The MSPs Who Will Win Long Term

I have built my career on one idea: the best MSPs are the ones who help their clients succeed, not the ones who maximize their own exit value.

The providers who will thrive over the next decade are the ones who keep their best people, document for service quality rather than due diligence, charge prices that are fair without being predatory, and measure success by client retention and outcomes instead of EBITDA multiples.

Private equity is not going away from the MSP space. But the clients who understand what is happening and prepare for it will be the ones who land on their feet.


Frequently Asked Questions

How many MSP acquisitions involve private equity?
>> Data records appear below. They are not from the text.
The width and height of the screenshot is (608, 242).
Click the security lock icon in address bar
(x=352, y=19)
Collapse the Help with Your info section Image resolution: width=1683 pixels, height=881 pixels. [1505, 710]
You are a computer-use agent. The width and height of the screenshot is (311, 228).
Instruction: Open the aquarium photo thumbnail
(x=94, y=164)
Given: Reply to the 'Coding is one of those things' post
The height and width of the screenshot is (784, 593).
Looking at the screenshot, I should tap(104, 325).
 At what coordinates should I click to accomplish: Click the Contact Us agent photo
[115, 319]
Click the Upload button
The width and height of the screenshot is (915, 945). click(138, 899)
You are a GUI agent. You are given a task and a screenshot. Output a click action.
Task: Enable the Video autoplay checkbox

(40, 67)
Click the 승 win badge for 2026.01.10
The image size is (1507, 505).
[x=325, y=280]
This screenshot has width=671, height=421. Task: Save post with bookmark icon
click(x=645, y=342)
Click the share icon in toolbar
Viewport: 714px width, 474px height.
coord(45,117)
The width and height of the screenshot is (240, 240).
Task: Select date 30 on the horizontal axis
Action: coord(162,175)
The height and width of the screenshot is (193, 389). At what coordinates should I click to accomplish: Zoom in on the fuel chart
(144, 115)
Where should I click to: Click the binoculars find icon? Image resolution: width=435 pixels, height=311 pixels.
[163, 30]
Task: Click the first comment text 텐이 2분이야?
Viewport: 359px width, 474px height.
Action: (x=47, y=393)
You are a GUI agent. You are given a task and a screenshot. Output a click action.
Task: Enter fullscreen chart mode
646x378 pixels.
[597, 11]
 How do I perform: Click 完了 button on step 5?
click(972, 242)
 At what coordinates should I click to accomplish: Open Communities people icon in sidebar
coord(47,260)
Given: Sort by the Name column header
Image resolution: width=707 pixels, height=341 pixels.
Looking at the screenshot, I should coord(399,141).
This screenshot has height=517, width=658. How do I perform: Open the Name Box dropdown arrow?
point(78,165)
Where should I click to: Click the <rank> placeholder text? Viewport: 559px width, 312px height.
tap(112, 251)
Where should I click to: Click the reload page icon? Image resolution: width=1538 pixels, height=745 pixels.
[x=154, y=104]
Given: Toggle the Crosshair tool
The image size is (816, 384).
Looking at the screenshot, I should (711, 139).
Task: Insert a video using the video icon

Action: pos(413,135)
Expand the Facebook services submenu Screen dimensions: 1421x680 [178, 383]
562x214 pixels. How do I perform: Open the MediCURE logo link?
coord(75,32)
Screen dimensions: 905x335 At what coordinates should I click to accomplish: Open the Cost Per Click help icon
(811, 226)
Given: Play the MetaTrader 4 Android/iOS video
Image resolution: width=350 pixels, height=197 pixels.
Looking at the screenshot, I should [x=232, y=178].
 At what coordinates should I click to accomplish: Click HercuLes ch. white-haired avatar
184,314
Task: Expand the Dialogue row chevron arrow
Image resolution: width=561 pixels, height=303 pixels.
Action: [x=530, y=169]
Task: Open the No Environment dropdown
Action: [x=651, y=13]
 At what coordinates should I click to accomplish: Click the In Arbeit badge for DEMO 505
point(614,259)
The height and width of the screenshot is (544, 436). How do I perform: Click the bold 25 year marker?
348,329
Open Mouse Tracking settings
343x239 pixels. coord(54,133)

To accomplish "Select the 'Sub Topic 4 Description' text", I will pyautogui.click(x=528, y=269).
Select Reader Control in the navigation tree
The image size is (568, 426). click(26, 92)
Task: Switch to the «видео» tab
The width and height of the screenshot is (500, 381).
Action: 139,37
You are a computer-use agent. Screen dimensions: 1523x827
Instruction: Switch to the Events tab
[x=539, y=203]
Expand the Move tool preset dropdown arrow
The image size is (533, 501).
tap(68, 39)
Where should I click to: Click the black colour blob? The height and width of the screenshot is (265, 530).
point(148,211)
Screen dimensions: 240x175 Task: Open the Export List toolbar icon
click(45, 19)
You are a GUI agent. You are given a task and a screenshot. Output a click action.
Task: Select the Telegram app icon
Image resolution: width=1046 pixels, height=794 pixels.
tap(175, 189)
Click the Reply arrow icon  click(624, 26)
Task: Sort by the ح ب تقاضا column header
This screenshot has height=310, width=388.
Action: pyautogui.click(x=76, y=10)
In Q4 2023, 55 percent of MSP M&A transactions were led by financial and PE buyers. Q1 2025 saw another 106 announced deals in the US and Europe. The pace continues to accelerate into 2026.

What are the biggest risks after a PE acquisition?

Per Netwolf Cyber’s 2025 analysis: staff reductions, loss of personalized support, diluted accountability across centralized structures, higher prices, and decision-making driven by financial metrics rather than client experience.

How many acquisitions fail to deliver expected value?

BCG found only 44 percent achieve expected synergies on time. Poor go-to-market integration is a primary cause, with 15 to 25 percent revenue underperformance per KPMG.

What should I look for in my MSP contract?

Key provisions include: limits on price increases, a change-of-control clause, clear offboarding procedures, defined security responsibilities, and data return requirements if the relationship ends.

How do I know if my MSP is being acquired?

Warning signs include new leadership or ownership changes, unexplained price hikes, staff turnover on your account, forced tool migrations, and declining communication quality. Ask your provider directly. A trustworthy one will give you a straight answer.


Brent Lacy has spent nearly 30 years in the IT industry building and advising managed service providers. He is the author of Rewired MSP: Mastery, Scalability and Performance, vCIO Rewired: Virtually Conquering IT Obstacles, and Near Miss: Preventable IT Failures Threatening Your Business Security. He does not sell consulting services or subscriptions. He shares what works.